Anomalie industrielle pour ses détracteurs, extension incontournable répond ses défenseurs, le 32X divise comme jamais la communauté des joueurs. C’est sous le signe de rapports de force entre filiales régionales contraire aux intérêts de Sega que le projet s’engage. Au cœur d’un cycle transitif court, les répercussions de ces rivalités intestines gangrènent la réalisation des jeux dédiés à ce périphérique 32bits, alors que le constructeur cherche un titre vendeur.

L’appel de la force ?

Au milieu de titres médiocres, brûlés par des étapes de développement écourtées, brille Star Wars Arcade. Portage du titre éponyme tournant sur Model 1, il fût réalisé par la branche Sega Interactive Development Division (SIDD) en novembre 94. L’enjeu de taille, était de procéder à une conversion sur périphérique en quatre mois seulement. Le directeur technique Christopher Warner estime le défi à la portée du studio. L’ingénieur informatique possède une grande expérience dans l’élaboration d’un moteur de jeux sur Megadrive et est à l’origine de la création du polygon engine dédié au 32X.

 

Problème, l’architecture technique de la carte d’arcade Model 1 est fondamentalement différente de celle du 32X. Le jeu d’instruction de la version arcade repose sur le Motorola 68000 et SH2 pour l’extension de la Megadrive. Un portage brut est écarté au profit d’une réécriture du code de programmation conforme à la configuration du périphérique. Et ce, malgré l’échéance imposée de quatre mois. D’autant que le directeur technique dispose d’un kit de développement 32X encore instable, d’une taille approchant celle d’un petit réfrigérateur. Souvent, la température de celui-ci grimpait rapidement pour devenir gênante pour peu que l’on dispose de son poste de travail à proximité.

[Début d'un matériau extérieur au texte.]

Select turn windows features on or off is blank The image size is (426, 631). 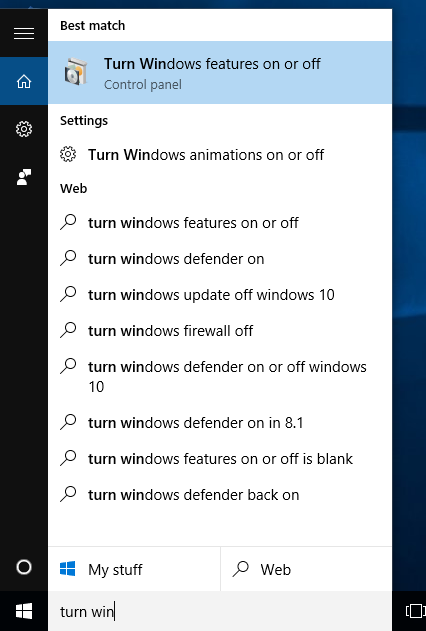(x=220, y=459)
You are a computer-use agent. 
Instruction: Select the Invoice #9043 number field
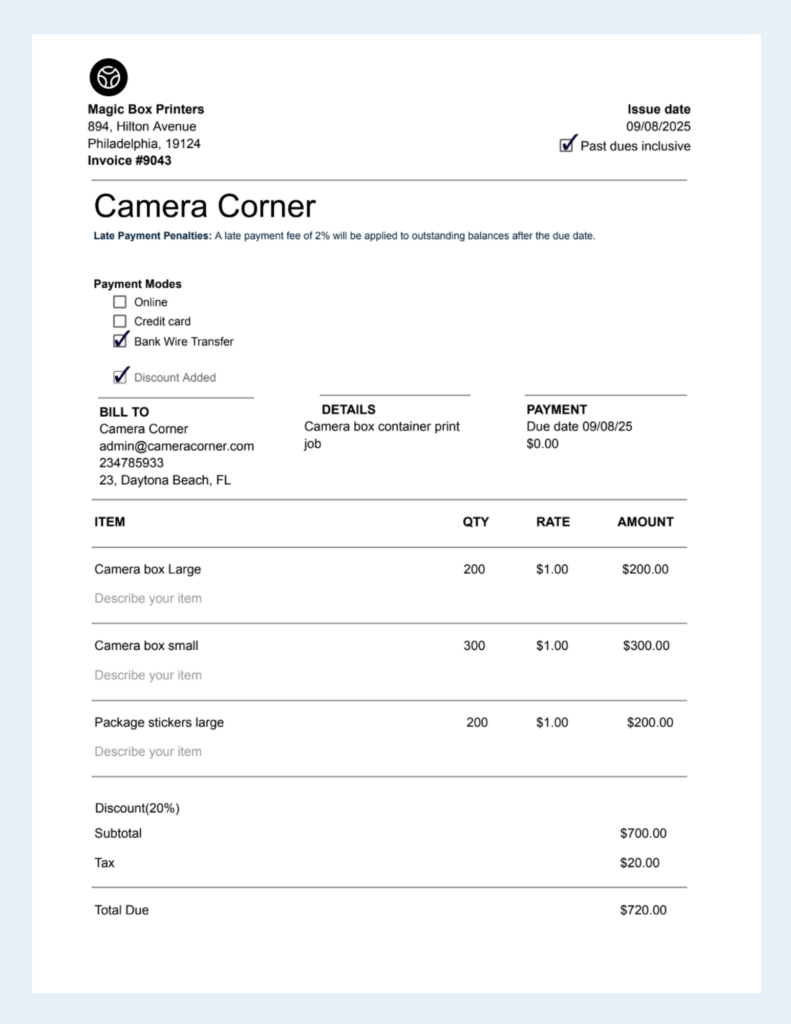129,160
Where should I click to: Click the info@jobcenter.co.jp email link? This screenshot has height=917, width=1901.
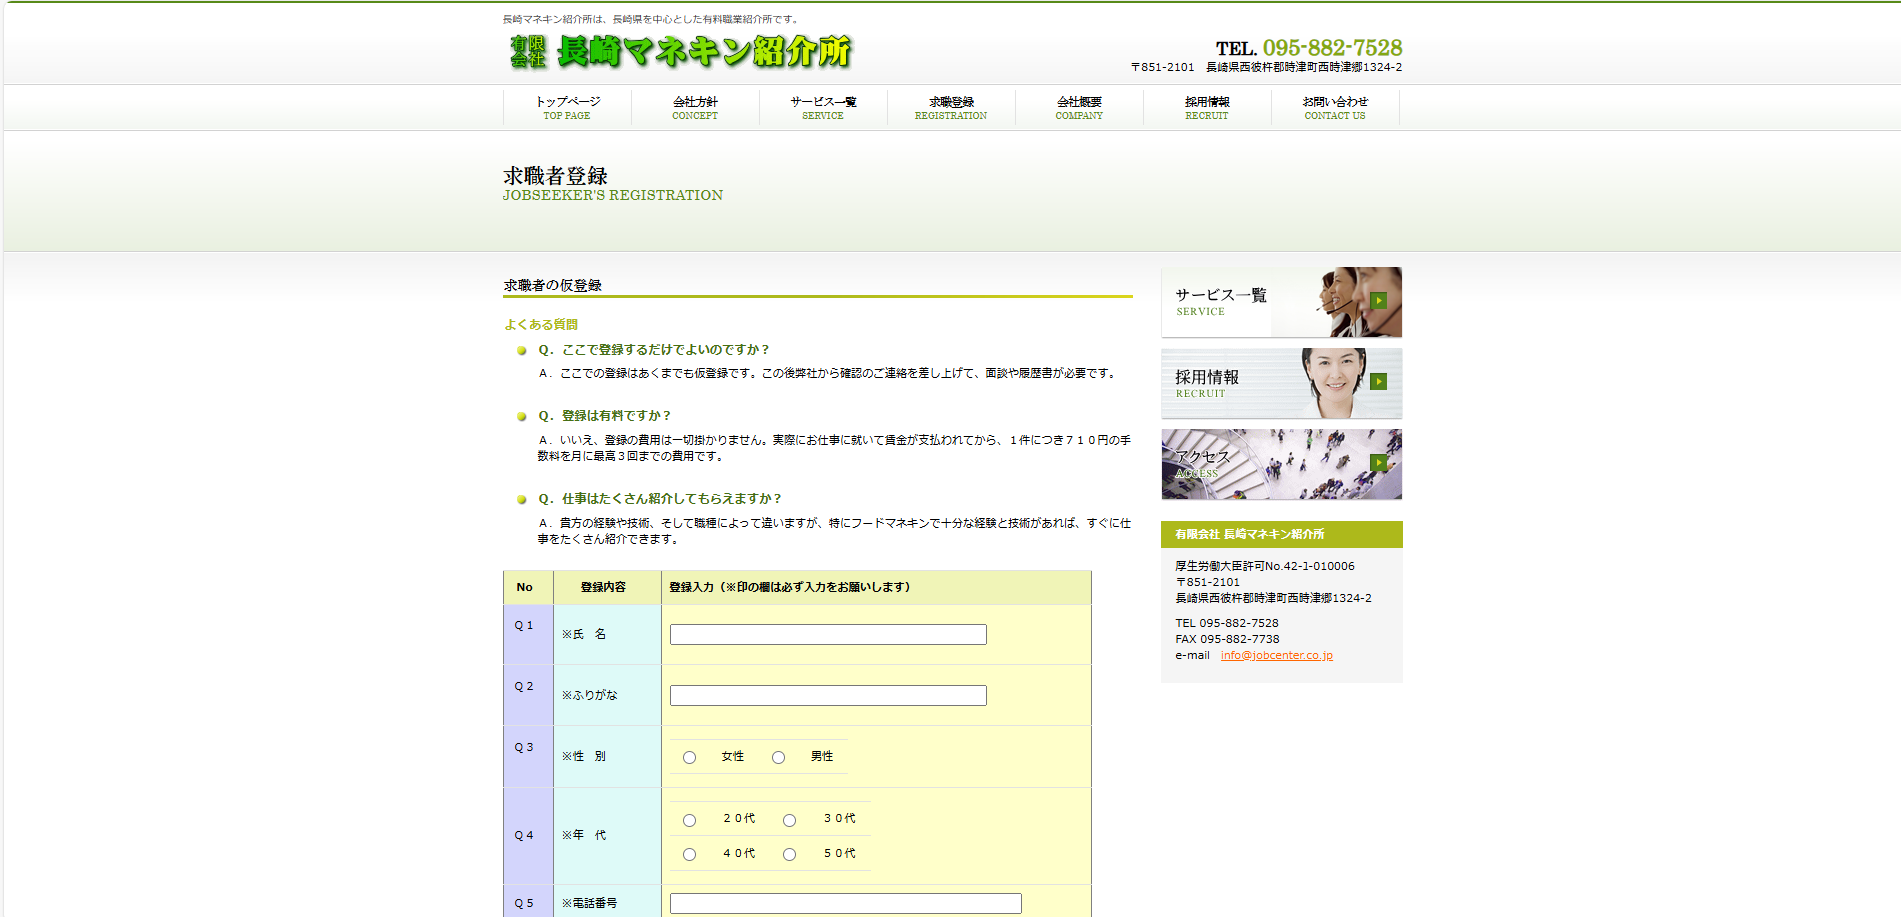(1276, 656)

La plus grande difficulté rencontrée par C. Warner fût d’éprouver la capacité du polygon engine à soutenir la comparaison avec le référent arcade. Ce dernier s’enferme deux longs mois à trouver trucs et astuces afin d’optimiser les ressources de son moteur 3D. C’est avec l’aide de son homologue Rod Nakamoto qui met au poing une technique de programmation dîtes de rastérisation des polygones, méthode d’affichage empruntée aux jeux PC. Les programmeurs passent de longues heures à jouer à la borne dépêchée par Sega dans leur bureau, leur donnant ainsi un élément de comparaison déterminant alors que les outils de développement étaient lacunaires.

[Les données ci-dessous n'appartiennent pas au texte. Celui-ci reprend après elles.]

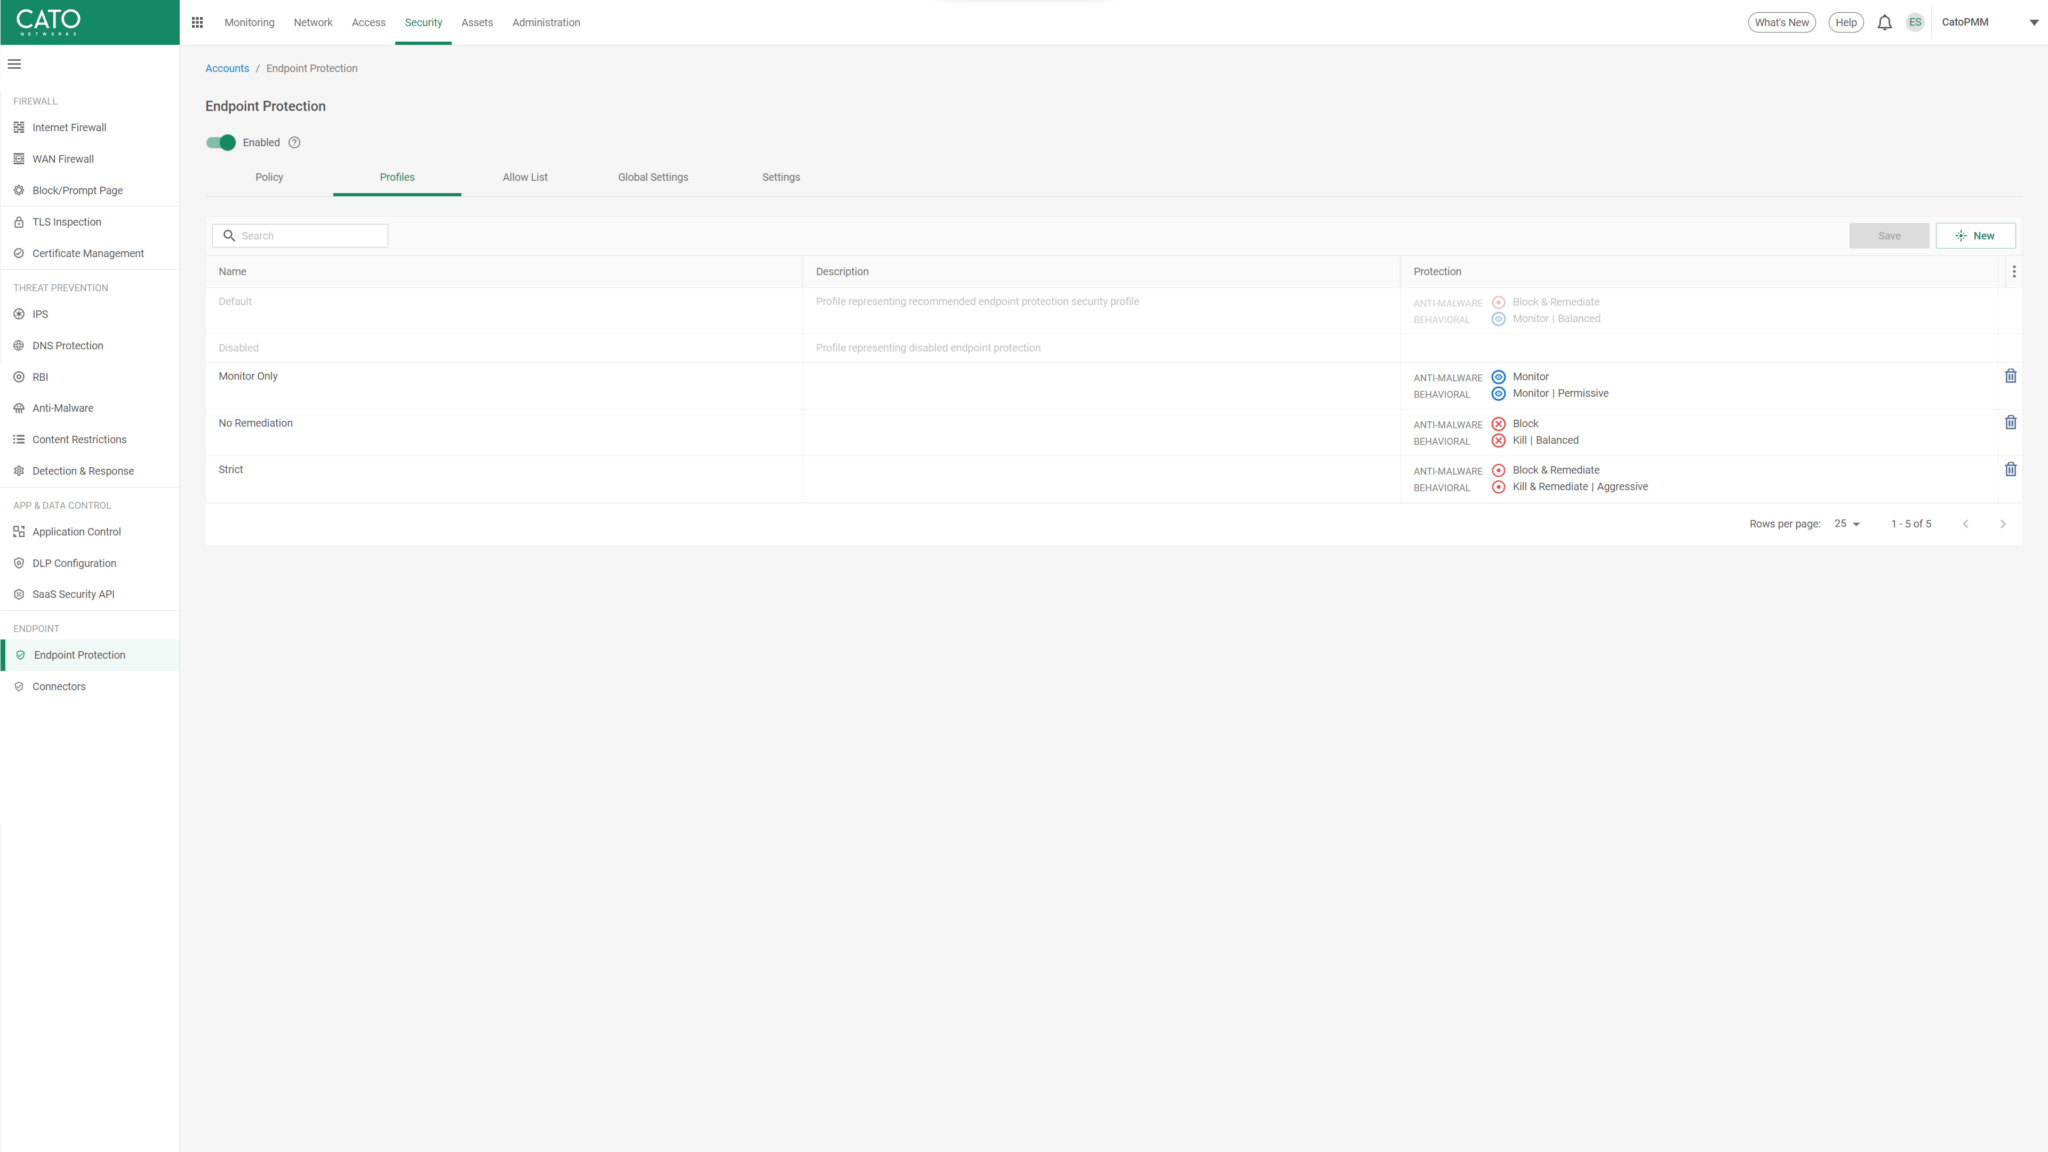
Task: Delete the No Remediation profile
Action: [2010, 422]

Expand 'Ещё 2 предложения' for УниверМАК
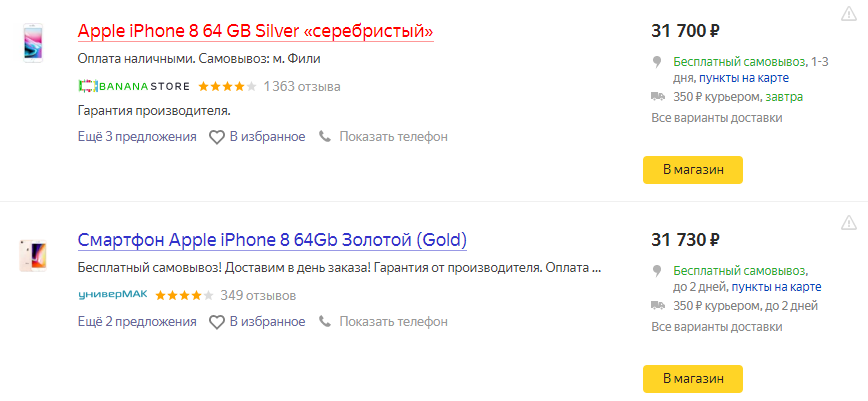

Star Wars Arcade était la marque d’une rupture technologique décisive dans l’appréhension artistique des jeux de salon de Sega. Les créatifs devaient se familiariser rapidement avec les nouveaux logiciels graphiques tels que Deluxe Paint (Electronic Arts). Après quatre mois de développement marathon sur un kit de développement non finalisé, le jeu est fin prêt pour novembre 1994. Le succès commercial est au rendez-vous, le ratio 32X/SWA est de 1:1, du jamais vu. Un véritable system seller contribuant grandement à la vente de 600 000 exemplaires de 32X en janvier 95, propulsant ainsi la part de marché hardware du constructeur à 58% sur le sol nord-américain.